Material to process Block Start

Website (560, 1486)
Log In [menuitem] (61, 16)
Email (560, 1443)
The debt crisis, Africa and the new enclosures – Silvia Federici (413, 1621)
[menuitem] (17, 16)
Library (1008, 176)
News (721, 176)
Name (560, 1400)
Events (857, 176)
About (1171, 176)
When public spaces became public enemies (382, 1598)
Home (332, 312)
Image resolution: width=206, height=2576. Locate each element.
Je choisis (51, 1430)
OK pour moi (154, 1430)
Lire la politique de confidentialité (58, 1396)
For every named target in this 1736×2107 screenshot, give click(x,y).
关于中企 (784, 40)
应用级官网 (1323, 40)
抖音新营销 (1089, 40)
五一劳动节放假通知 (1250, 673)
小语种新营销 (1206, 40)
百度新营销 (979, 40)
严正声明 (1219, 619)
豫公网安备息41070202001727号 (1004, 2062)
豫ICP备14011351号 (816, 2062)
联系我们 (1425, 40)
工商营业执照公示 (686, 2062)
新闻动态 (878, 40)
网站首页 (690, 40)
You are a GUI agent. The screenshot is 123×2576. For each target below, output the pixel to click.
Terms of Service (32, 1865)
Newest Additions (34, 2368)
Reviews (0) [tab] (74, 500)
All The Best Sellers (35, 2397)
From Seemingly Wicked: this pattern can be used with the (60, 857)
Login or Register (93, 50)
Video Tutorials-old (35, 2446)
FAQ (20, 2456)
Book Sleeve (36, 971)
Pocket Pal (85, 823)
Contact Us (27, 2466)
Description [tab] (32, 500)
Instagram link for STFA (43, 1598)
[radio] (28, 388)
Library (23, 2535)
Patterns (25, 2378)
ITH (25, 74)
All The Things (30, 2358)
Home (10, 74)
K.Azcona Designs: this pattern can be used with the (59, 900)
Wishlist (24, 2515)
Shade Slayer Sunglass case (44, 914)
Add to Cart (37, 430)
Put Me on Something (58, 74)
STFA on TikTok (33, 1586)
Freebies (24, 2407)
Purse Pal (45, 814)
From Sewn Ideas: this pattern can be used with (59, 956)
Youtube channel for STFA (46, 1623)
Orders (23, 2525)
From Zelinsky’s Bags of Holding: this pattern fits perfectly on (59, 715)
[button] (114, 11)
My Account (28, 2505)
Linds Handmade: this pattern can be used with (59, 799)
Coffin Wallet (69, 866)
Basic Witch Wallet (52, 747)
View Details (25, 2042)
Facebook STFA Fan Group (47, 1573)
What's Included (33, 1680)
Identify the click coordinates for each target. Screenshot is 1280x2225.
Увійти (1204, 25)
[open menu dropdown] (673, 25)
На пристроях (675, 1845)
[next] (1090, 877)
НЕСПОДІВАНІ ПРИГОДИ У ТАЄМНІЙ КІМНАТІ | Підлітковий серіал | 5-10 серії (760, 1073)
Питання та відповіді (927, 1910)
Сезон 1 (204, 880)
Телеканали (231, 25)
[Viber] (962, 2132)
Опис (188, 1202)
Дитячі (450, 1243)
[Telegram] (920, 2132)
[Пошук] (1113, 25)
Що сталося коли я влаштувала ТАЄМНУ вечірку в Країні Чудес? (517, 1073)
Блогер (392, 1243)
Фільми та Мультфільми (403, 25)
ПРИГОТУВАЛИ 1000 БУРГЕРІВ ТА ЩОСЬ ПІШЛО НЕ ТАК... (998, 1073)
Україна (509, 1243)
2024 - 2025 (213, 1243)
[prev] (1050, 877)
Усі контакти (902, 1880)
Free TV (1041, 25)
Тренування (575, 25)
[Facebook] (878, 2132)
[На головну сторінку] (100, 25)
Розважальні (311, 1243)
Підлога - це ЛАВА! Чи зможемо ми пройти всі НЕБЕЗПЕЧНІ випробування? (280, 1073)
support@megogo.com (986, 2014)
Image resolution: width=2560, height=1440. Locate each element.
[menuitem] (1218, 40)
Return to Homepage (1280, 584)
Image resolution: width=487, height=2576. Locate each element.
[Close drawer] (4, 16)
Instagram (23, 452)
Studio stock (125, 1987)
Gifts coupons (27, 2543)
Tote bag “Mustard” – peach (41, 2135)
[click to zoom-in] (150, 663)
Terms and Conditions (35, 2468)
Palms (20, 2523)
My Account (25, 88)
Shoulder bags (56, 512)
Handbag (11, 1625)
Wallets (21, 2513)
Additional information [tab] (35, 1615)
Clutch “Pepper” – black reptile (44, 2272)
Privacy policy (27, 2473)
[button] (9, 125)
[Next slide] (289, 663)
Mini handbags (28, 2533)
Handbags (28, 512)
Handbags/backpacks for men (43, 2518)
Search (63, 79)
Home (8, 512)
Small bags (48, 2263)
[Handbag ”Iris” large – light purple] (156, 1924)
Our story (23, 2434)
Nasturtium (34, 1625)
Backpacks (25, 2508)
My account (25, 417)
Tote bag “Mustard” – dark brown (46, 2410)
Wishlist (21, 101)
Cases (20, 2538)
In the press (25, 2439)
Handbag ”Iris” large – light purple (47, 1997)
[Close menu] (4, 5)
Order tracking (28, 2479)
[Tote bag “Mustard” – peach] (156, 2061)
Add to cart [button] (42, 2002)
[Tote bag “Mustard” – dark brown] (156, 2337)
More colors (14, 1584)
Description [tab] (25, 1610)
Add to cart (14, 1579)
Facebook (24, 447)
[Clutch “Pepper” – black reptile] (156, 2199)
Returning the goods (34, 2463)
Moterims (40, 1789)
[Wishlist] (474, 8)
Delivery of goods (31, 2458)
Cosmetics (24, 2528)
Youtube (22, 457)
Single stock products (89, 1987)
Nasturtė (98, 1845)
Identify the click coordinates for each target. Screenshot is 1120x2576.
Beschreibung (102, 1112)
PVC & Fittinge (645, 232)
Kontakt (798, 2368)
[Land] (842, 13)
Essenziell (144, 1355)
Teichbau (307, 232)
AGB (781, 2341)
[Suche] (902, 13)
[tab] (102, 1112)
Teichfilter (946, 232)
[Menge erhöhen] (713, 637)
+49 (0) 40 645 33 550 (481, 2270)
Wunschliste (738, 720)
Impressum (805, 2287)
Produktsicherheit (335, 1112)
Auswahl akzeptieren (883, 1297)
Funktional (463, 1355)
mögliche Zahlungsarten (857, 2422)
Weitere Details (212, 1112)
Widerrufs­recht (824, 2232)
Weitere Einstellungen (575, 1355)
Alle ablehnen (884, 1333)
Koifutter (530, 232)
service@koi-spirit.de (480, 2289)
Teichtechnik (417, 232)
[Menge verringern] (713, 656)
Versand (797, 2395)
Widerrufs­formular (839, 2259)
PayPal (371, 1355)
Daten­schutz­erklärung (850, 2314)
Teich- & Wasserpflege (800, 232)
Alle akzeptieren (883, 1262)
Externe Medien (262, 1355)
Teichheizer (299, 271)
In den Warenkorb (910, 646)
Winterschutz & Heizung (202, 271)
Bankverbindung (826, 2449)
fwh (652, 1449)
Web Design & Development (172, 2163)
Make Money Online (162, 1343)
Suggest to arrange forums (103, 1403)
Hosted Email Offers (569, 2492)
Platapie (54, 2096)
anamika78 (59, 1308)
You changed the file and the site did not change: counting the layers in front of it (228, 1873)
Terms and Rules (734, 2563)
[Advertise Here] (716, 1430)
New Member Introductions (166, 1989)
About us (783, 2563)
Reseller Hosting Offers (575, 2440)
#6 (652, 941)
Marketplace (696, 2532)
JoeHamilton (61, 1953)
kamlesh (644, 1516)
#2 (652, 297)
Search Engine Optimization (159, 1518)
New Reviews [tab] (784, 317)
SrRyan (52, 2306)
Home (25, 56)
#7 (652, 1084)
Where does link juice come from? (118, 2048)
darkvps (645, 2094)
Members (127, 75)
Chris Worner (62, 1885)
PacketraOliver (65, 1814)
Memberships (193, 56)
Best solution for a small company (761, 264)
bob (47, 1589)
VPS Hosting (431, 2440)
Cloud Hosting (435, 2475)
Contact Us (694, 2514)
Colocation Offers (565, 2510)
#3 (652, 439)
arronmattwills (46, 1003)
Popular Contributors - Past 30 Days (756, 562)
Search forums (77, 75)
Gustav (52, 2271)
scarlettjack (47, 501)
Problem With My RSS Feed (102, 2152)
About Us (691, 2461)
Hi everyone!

Material to process Block End

# [Your instructions]
The lines running from the start of the data through the one that contains "Lire la politique" should be reproduced exactly, and only those.

# [Reply to the exercise]
Website (560, 1486)
Log In [menuitem] (61, 16)
Email (560, 1443)
The debt crisis, Africa and the new enclosures – Silvia Federici (413, 1621)
[menuitem] (17, 16)
Library (1008, 176)
News (721, 176)
Name (560, 1400)
Events (857, 176)
About (1171, 176)
When public spaces became public enemies (382, 1598)
Home (332, 312)
Image resolution: width=206, height=2576. Locate each element.
Je choisis (51, 1430)
OK pour moi (154, 1430)
Lire la politique de confidentialité (58, 1396)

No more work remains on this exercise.